--- What you will do ---
Put these entries into a numbered list, leaving out any blank lines.

Part of a data file
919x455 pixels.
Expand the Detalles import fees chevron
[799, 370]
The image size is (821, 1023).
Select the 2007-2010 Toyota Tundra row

--- Full solution ---
1. 919x455 pixels.
2. Expand the Detalles import fees chevron
3. [799, 370]
4. The image size is (821, 1023).
5. Select the 2007-2010 Toyota Tundra row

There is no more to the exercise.